**ABOUT THIS EXERCISE:**
Copy out, exactly and with nothing else, the stretch of lines that starts at the line containing "お問い合わせ (922, 46)" and finishes at the end of the data.

(Stored data entries)
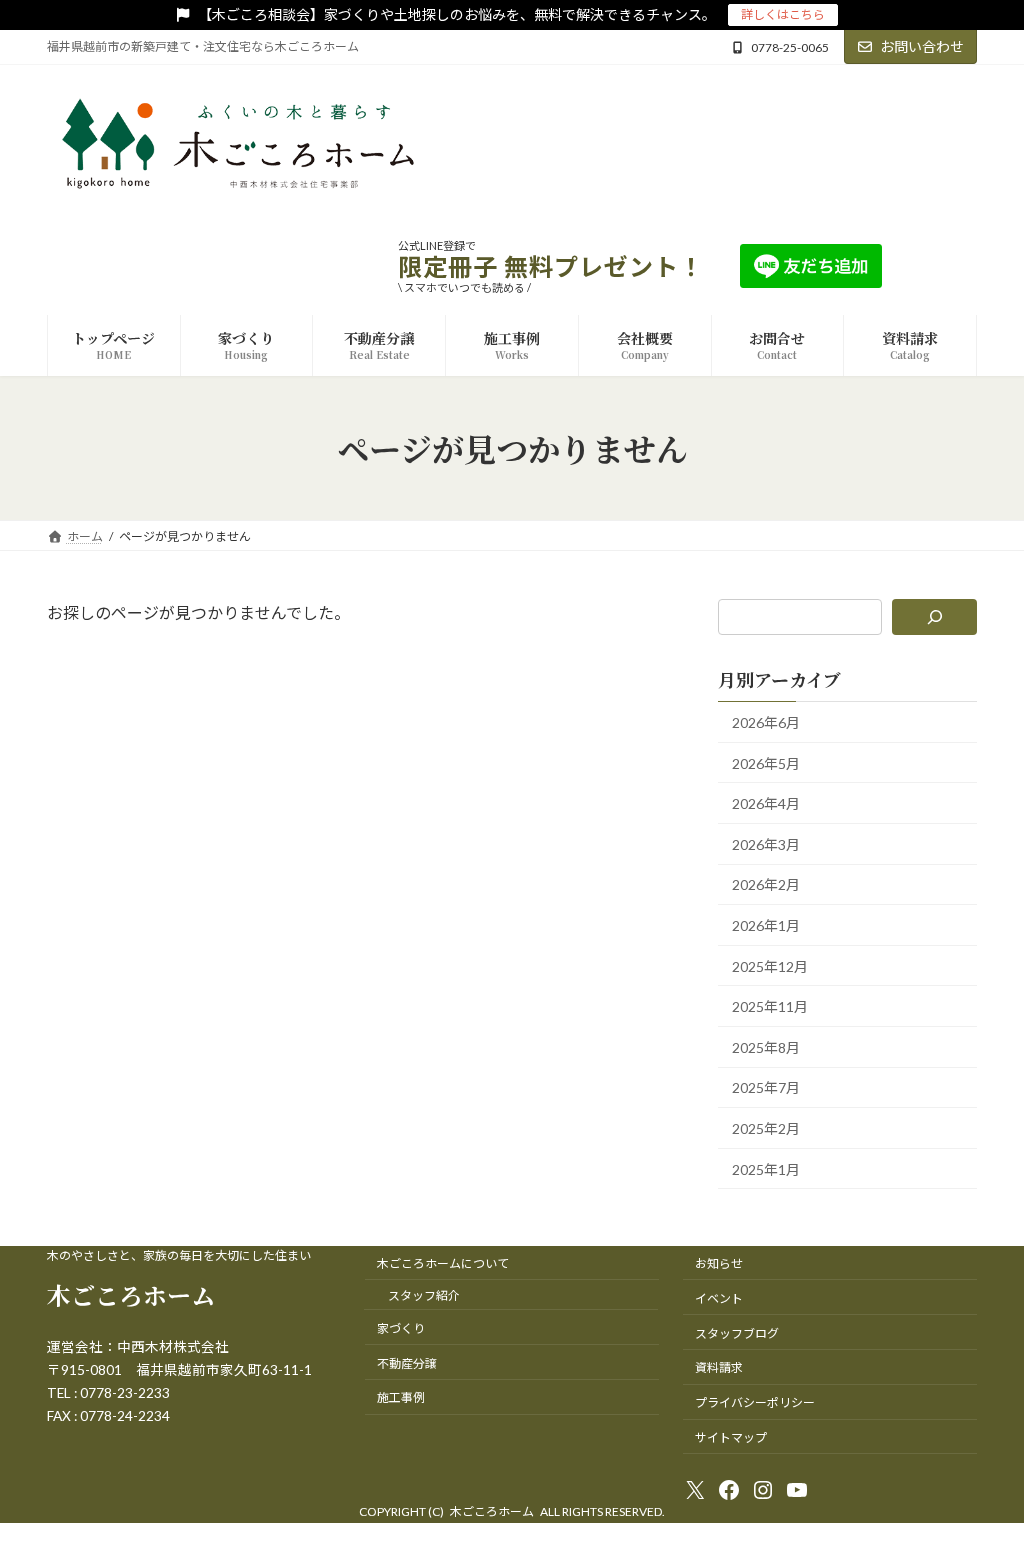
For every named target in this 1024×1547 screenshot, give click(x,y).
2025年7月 (766, 1088)
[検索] (934, 617)
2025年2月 (766, 1128)
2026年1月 (766, 925)
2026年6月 (766, 722)
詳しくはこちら (783, 14)
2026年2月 (766, 885)
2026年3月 (766, 844)
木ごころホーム (131, 1294)
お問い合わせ (922, 46)
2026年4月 (766, 804)
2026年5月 (766, 763)
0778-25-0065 (790, 47)
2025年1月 (766, 1169)
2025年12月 (770, 966)
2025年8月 (766, 1047)
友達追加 (945, 265)
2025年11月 (770, 1007)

**COMPLETED EXERCISE:**
お問い合わせ (922, 46)
2026年4月 (766, 804)
2026年5月 (766, 763)
0778-25-0065 (790, 47)
2025年1月 (766, 1169)
2025年12月 (770, 966)
2025年8月 (766, 1047)
友達追加 (945, 265)
2025年11月 (770, 1007)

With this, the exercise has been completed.